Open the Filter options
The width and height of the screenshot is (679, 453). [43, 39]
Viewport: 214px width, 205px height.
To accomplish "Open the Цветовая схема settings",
-*-*-
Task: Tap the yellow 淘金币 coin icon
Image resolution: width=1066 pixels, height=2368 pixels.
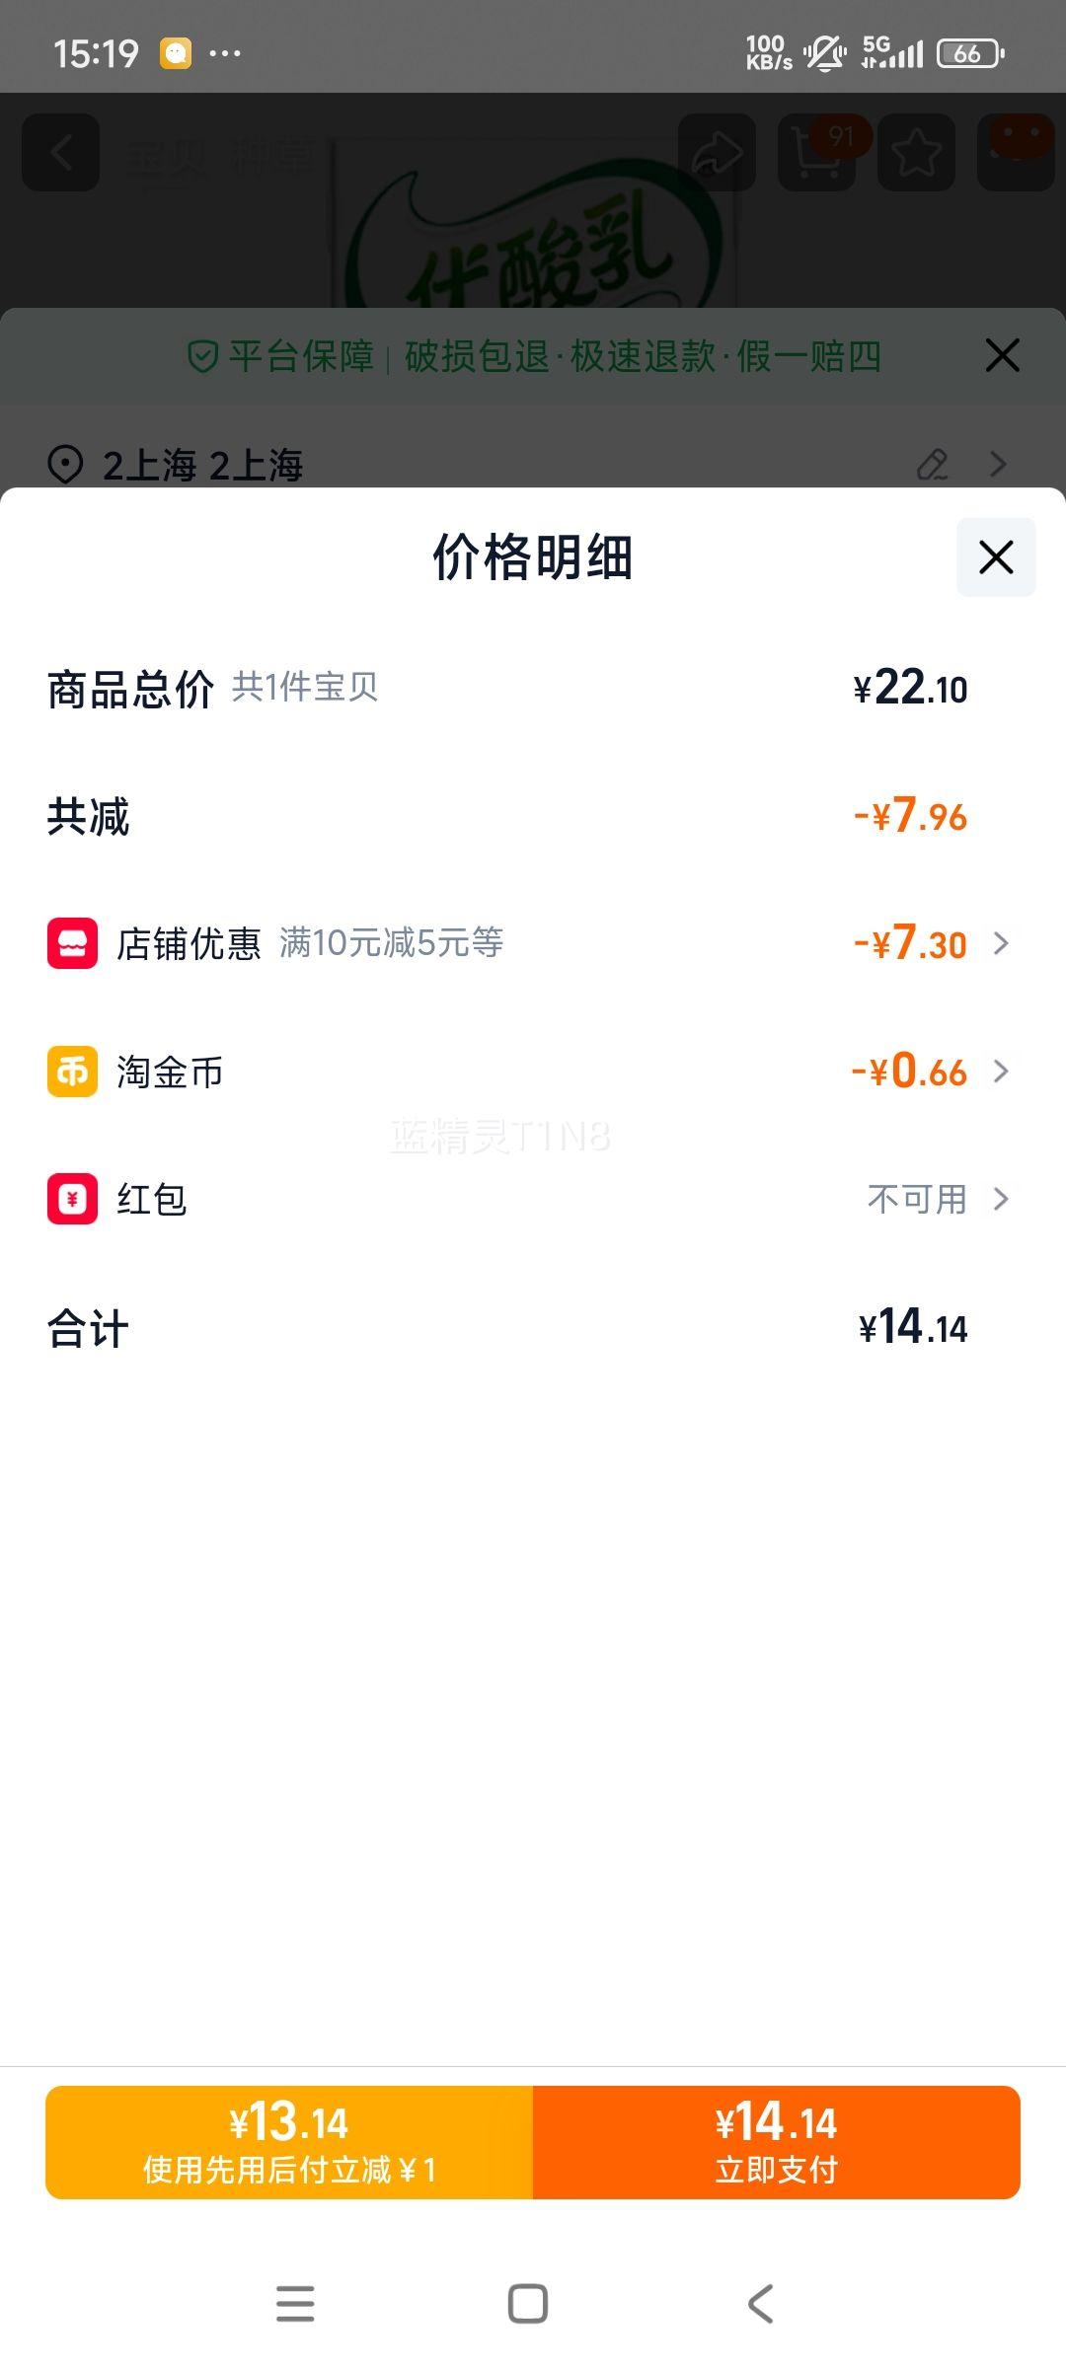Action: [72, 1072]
-*-*-
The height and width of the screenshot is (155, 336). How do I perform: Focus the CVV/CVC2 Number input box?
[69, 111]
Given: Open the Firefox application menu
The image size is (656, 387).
-*-*-
* Exercise brief *
The range runs from the line with "Open the Filter options" up to and including the line with "the Цветовая схема" in the listing above; please write out exactly those lines and nothing more.

* Solution *
Open the Filter options
The width and height of the screenshot is (679, 453). [43, 39]
Viewport: 214px width, 205px height.
To accomplish "Open the Цветовая схема settings",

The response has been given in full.